[BRIEF 1]: In the history of the Neville Brothers, which track won the Grammy Award for Best Pop Instrumental Performance?

[SOURCE EXTRACT]:
The Neville Brothers were an American R&B/soul/funk group, formed in 1976 in New Orleans, Louisiana.

History
The group notion started in 1976, when the four brothers of the Neville family, Art (1937–2019), Charles (1938–2018), Aaron (b. 1941), and Cyril (b. 1948) came together to take part in the recording session of the Wild Tchoupitoulas, a Mardi Gras Indian group led by the Nevilles' uncle, George Landry ("Big Chief Jolly").

Their debut album The Neville Brothers was released in 1978 on Capitol Records.

In 1987, the group released Uptown on the EMI label, featuring guests including Branford Marsalis, Keith Richards, and Carlos Santana. The following year saw the release of Yellow Moon from A&M Records produced by Daniel Lanois. The track "Healing Chant" from that album won the Grammy Award for Best Pop Instrumental Performance at the 1990 Grammy ceremony.

In 1990, the Neville Brothers contributed "In the Still of the Night" to the AIDS benefit album Red Hot + Blue produced by the Red Hot Organization. 

Also in 1990, they appeared on the bill at that year's Glastonbury Festival. Due to Art Neville devoting more time to his other act, The Meters, the band kept a low profile in the late 1990s onto the early 2000s. They made a comeback in 2004, however, with the album, Walkin' in the Shadow of Life, on Back Porch Records, their first newly recorded effort in five years.

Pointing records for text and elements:

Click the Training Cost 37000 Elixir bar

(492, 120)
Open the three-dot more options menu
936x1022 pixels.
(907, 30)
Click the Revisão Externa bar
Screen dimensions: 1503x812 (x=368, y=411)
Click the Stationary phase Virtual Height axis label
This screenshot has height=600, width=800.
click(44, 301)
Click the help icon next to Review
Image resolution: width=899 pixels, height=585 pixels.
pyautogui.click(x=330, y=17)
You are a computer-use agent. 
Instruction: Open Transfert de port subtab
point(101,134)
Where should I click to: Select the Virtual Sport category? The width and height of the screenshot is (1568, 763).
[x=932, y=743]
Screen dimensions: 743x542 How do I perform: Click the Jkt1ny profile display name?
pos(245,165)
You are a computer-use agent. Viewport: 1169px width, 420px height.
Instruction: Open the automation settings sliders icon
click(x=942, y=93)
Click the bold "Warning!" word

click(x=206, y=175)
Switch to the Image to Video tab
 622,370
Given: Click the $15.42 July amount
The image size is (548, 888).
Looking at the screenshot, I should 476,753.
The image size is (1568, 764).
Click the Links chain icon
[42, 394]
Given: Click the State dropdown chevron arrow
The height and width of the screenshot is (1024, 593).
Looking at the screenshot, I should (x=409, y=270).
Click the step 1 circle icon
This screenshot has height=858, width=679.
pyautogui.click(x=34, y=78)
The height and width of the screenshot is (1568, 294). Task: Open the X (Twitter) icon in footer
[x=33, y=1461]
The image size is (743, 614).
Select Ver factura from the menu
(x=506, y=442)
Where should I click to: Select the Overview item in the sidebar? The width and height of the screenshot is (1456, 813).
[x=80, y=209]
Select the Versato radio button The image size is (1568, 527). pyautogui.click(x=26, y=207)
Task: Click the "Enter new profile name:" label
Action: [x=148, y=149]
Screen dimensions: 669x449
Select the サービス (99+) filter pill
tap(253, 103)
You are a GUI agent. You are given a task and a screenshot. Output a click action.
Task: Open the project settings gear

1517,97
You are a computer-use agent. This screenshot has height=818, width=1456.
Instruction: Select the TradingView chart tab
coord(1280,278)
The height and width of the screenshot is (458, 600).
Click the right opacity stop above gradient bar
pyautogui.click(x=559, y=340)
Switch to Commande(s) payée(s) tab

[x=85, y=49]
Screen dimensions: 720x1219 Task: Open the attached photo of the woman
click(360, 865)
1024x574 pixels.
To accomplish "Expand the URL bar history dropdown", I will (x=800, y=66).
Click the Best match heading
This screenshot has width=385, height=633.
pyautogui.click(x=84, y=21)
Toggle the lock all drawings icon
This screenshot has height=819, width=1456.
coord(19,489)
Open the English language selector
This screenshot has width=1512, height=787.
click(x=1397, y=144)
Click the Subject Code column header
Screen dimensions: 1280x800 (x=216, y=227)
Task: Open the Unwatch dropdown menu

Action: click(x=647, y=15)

[BRIEF 2]: Rename "Instruction" to "Command" in the records, covering everything from the line with "Click the help icon next to Review" down to the line with "[x=85, y=49]". Output only those lines and leave everything else in them unchanged.

[FULL RESPONSE 1]: "Healing Chant," from the album Yellow Moon.

[FULL RESPONSE 2]:
Click the help icon next to Review
Image resolution: width=899 pixels, height=585 pixels.
pyautogui.click(x=330, y=17)
You are a computer-use agent. 
Command: Open Transfert de port subtab
point(101,134)
Where should I click to: Select the Virtual Sport category? The width and height of the screenshot is (1568, 763).
[x=932, y=743]
Screen dimensions: 743x542 How do I perform: Click the Jkt1ny profile display name?
pos(245,165)
You are a computer-use agent. Viewport: 1169px width, 420px height.
Command: Open the automation settings sliders icon
click(x=942, y=93)
Click the bold "Warning!" word

click(x=206, y=175)
Switch to the Image to Video tab
 622,370
Given: Click the $15.42 July amount
The image size is (548, 888).
Looking at the screenshot, I should 476,753.
The image size is (1568, 764).
Click the Links chain icon
[42, 394]
Given: Click the State dropdown chevron arrow
The height and width of the screenshot is (1024, 593).
Looking at the screenshot, I should (x=409, y=270).
Click the step 1 circle icon
This screenshot has height=858, width=679.
pyautogui.click(x=34, y=78)
The height and width of the screenshot is (1568, 294). Task: Open the X (Twitter) icon in footer
[x=33, y=1461]
The image size is (743, 614).
Select Ver factura from the menu
(x=506, y=442)
Where should I click to: Select the Overview item in the sidebar? The width and height of the screenshot is (1456, 813).
[x=80, y=209]
Select the Versato radio button The image size is (1568, 527). pyautogui.click(x=26, y=207)
Task: Click the "Enter new profile name:" label
Action: [x=148, y=149]
Screen dimensions: 669x449
Select the サービス (99+) filter pill
tap(253, 103)
You are a GUI agent. You are given a task and a screenshot. Output a click action.
Task: Open the project settings gear

1517,97
You are a computer-use agent. This screenshot has height=818, width=1456.
Command: Select the TradingView chart tab
coord(1280,278)
The height and width of the screenshot is (458, 600).
Click the right opacity stop above gradient bar
pyautogui.click(x=559, y=340)
Switch to Commande(s) payée(s) tab

[x=85, y=49]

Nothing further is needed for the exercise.